6.5.11


Causas e Consequências

A grande euforia

Nos cuidados intensivos, em que nos encontramos, vivem-se momentos inesquecíveis de euforia.
    Por:Constança Cunha e Sá, Jornalista


Perante os festejos nacionais em curso, o dr. Francisco Assis decidiu pedir aos portugueses para não embarcarem num "clima de euforia", depois de ouvirem o primeiro-ministro elogiar o fabuloso acordo que o Governo conseguiu impor aos mesmos interlocutores que, ainda há uns tempos, deixaram a Grécia e a Irlanda nas ruas da amargura. Compreende-se que o dr. Assis tenha procurado pôr alguma água na fervura no delírio que se apossou do País, depois de saber que, à beira da bancarrota, foi obrigado, contra todas as promessas, a recorrer, mais uma vez, aos bons ofícios do FMI. Mas, convenhamos que a tarefa não é fácil. Por mim falo: convencida de que íamos morrer da cura, sinto--me naturalmente eufórica por saber que nos limitámos a entrar em coma.
Nos cuidados intensivos, em que nos encontramos, vivem-se momentos inesquecíveis de euforia. Como é que podemos não ficar eufóricos quando sabemos, por exemplo, que vamos ter uma recessão de dois por cento para os próximos anos?
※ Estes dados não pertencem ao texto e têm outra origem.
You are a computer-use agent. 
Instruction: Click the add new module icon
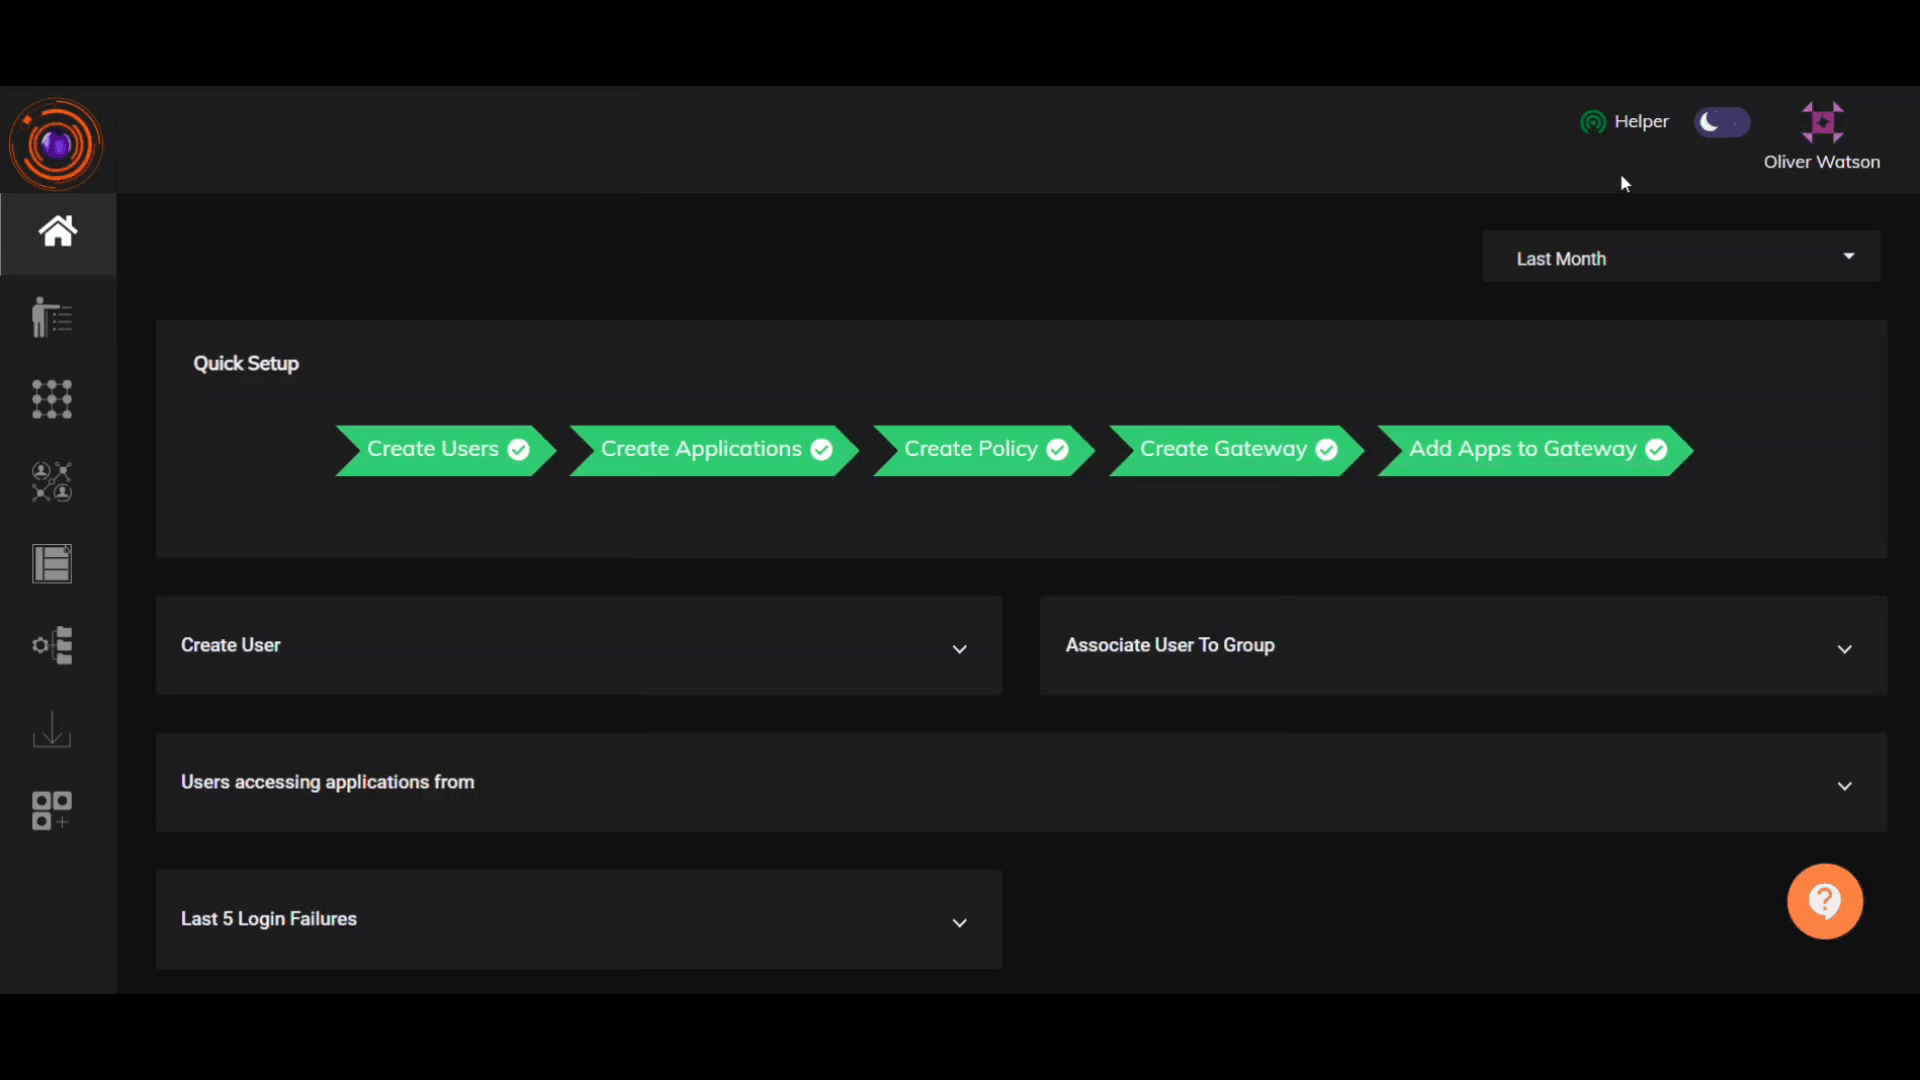tap(53, 810)
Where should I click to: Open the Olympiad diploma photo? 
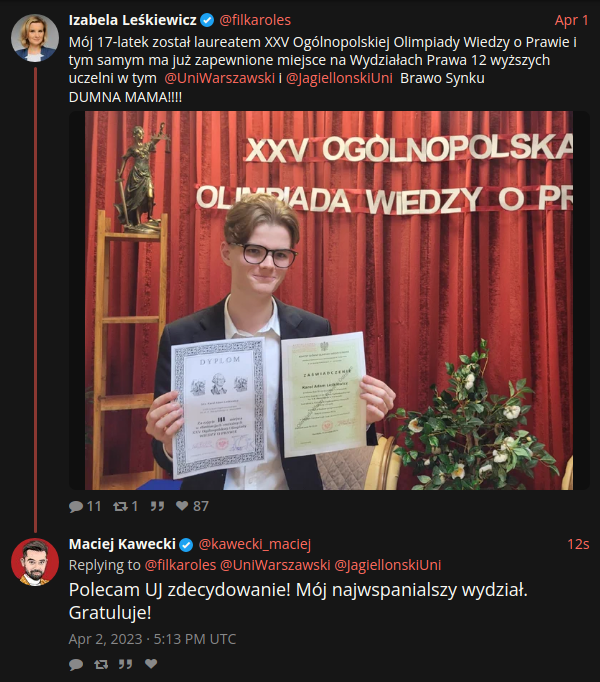(x=329, y=300)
Ou que, para grande euforia dos trabalhadores, o número de desempregados vai disparar para 13 por cento, continuando a bater os mais improváveis recordes?
Para cúmulo, graças à habilidade negocial do primeiro-ministro, podemos continuar a contar com o 13º e 14º mês (um feito que a chamada troika só evidenciou quando garantiu que isso nunca tinha estado em causa), não vamos ter mais cortes nos salários (porque já os fizemos) nem despedimentos na Função Pública (apenas vinte e tal mil até 2013, o que é uma ninharia se pensarmos que estava em curso uma verdadeira razia no número de funcionários). Como se vê, com o País à beira do abismo, as boas notícias sucedem-se a um ritmo alucinante, criando uma onda de optimismo difícil de contrariar.
Particularmente eufóricos estão, como é óbvio, os desempregados que, a partir de agora, passam a ter de contar com um leque esfuziante de medidas: subsídios mais baixos, diminuição dos prazos de atribuição dos mesmos, pagamento de impostos e outras regalias avulsas. Isto para não falar, evidentemente, dos reformados, dos contribuintes, dos que levados pela ilusão do crédito fácil adquiriram casas próprias, dos que dependem do Serviço Nacional de Saúde e de outros privilegiados que andam por aí à solta, como todos aqueles que, a partir de agora, vão poder ser despedidos de forma mais barata e expedita. Melhor do que isto parece impossível. Mas na certeza de que tudo podia ser pior, é, pois, com uma imensa euforia que assistimos ao nosso próprio colapso. Valha-nos, ao menos, o bom senso do dr. Assis!